(Stored data)
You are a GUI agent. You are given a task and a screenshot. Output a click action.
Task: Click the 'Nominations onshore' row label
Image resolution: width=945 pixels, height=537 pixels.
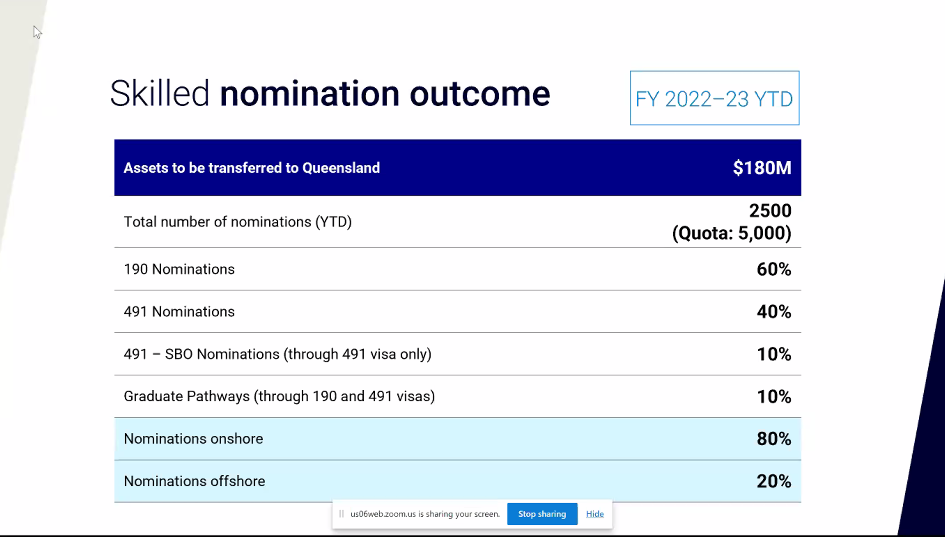click(193, 439)
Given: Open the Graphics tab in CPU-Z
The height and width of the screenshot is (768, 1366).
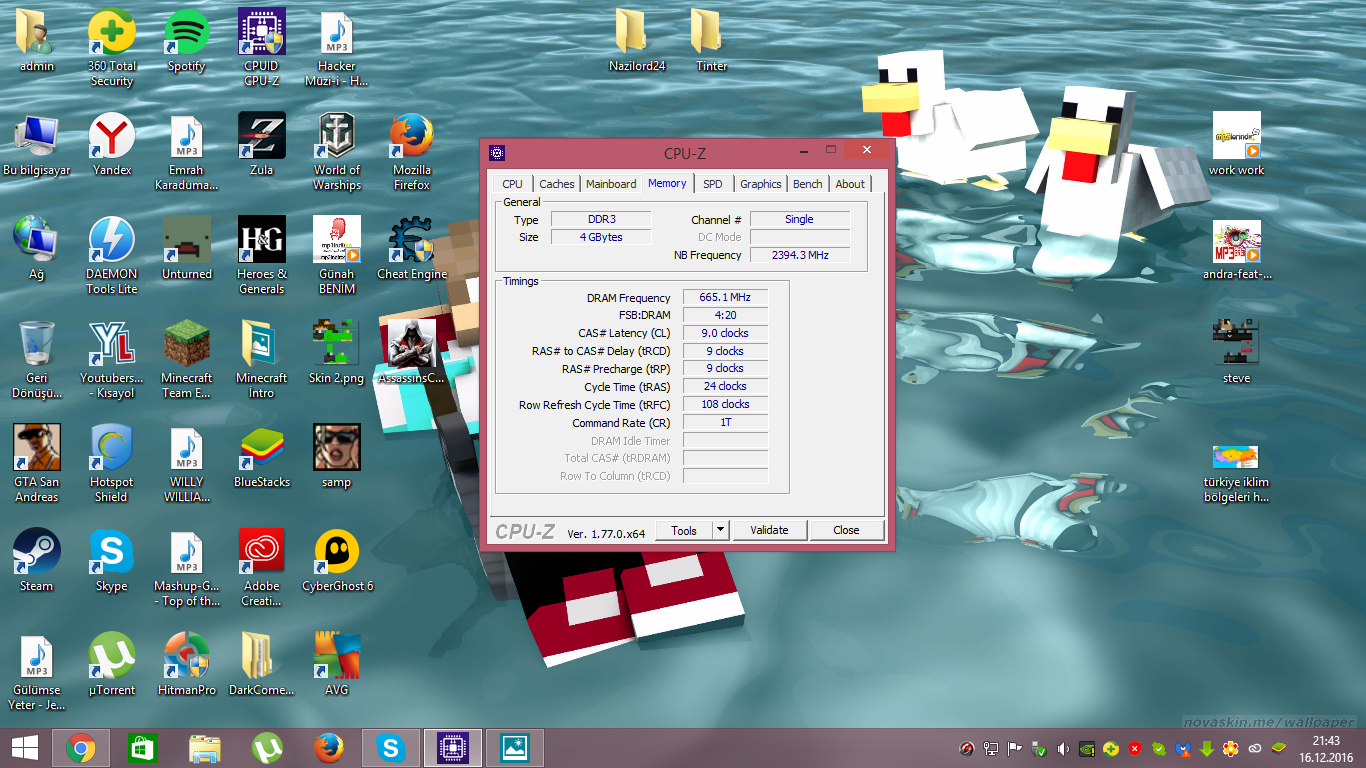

**YOUR TASK**
Extract every line above that contains the word "screenshot".

**REPLY**
You are a GUI agent. You are given a task and a screenshot. Output a click action.
The height and width of the screenshot is (768, 1366).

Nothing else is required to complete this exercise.